Configuration using Admin UI
If you followed the installation steps for Debian 10, Raspbian 10 on Raspberry PI, Ubuntu 18 or if you are using the virtual appliance for VMware or Microsoft Azure, all settings of Dns Safety can be easily managed using your browser.
Navigate to the IP address of the server where Dns Safety is installed and you should see the following login page. Use root and Passw0rd credentials to logon. Note the port of Admin UI is 8000!
The Admin UI is implemented using Django Python module and is run by Apache. All files of Admin UI are installed into
/opt/dnssafety-ui folder. The folder is owned by standard
daemon user (just like core DNS Safety daemon).
Configure DNS Filter
After login you will find yourself in the Dashboard. This page shows some useful information about the DNS server. It is possible to configure the hostname, network settings, view logs and system status.

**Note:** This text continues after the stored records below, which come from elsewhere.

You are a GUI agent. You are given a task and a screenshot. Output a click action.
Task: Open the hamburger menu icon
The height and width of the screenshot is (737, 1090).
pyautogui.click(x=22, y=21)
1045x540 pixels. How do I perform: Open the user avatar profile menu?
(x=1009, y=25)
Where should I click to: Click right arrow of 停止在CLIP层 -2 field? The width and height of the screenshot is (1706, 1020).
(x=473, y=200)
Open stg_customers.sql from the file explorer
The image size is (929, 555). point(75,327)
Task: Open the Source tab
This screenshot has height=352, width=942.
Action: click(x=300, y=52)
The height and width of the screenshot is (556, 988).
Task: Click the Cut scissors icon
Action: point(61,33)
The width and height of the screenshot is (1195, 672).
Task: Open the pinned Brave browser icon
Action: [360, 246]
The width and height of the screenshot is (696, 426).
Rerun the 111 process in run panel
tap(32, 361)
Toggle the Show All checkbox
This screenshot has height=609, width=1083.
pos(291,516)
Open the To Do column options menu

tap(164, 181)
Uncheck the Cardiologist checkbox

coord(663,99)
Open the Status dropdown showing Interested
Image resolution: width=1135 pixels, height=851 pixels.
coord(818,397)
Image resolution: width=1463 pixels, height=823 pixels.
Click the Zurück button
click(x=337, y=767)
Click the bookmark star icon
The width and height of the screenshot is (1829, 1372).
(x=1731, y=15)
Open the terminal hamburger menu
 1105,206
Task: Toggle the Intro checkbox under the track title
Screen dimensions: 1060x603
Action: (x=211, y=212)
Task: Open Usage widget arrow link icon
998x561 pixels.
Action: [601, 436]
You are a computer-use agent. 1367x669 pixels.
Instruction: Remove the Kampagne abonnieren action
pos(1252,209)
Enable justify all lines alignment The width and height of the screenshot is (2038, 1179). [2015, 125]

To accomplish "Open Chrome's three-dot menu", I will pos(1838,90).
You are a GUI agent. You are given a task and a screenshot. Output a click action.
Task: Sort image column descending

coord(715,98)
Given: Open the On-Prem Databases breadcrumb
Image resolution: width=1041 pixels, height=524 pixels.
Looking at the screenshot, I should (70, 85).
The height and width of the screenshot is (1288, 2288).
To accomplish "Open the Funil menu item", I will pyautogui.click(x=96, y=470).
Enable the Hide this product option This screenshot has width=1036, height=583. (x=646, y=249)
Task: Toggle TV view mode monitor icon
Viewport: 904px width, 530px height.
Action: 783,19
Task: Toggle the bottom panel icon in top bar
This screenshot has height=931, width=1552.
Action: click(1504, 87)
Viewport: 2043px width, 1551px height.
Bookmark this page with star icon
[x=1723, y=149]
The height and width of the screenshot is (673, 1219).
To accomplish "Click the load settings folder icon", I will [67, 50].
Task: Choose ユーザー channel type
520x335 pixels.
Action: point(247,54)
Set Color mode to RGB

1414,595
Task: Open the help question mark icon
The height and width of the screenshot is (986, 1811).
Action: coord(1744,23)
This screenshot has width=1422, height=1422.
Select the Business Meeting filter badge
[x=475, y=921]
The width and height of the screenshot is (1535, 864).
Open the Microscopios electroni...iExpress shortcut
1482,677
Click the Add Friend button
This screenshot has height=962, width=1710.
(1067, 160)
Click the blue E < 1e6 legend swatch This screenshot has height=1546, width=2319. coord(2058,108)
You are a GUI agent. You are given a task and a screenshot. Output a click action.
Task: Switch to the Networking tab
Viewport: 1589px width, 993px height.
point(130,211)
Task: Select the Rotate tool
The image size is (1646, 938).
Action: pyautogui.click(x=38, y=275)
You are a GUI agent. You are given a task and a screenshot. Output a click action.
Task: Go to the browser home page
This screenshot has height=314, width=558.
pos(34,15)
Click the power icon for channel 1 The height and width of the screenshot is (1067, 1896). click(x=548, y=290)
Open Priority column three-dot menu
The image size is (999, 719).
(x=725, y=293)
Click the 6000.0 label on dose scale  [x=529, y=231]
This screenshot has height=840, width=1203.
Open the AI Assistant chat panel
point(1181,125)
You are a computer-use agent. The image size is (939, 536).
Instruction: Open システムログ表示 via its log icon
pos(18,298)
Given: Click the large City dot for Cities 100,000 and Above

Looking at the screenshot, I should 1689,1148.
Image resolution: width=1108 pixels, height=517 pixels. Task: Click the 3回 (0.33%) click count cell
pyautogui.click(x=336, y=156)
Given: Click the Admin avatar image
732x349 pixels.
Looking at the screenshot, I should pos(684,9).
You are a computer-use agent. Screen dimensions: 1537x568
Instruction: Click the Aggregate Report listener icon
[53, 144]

After any change of the configuration, click the Apply Settings followed by Save and Restart/Reload button in the top right corner.
The UI / Traffic Monitor tab allows you to see the summary of DNS requests within your network.
By default the config file has 4 different filtering policies pre-installed. Default policy blocks all advertisements (like does for example Pi-Hole), well known adult sites and site promoting weapons, cracks, hacking, illegal activity and self harm. Other policies allow you to adjust filtering level based on your requirements.
Policies are used to organize devices within a LAN into groups (based on their MAC or IP address, range or subnet) and apply common filtering settings to them. Such pair of devices and rules applied to them constitutes a Filtering Policy.
As an example consider having two groups of devices - those belonging to students and teachers. Teachers would like to block web site ads and students should not be able to get access to web sites with explicit contents. To solve this problem we create two policies - Strict and Relaxed, adjust blocking rules as needed and then assign teachers to Relaxed policy and students to the Strict one.
Verify it Works
In order to verify DNS Safety works as expected try to navigate to verify.diladele.com. Click on the links on that site to check if questionable domains ARE NOT ACCESSIBLE.
Also have in mind that DNS responses are usually heavily cached by both the operating system and the browser, so in order to verify everything was installed correctly it is recommended to first run the
ipconfig /flushdns command in the terminal and only then do the verification tests from new Incognito browser window.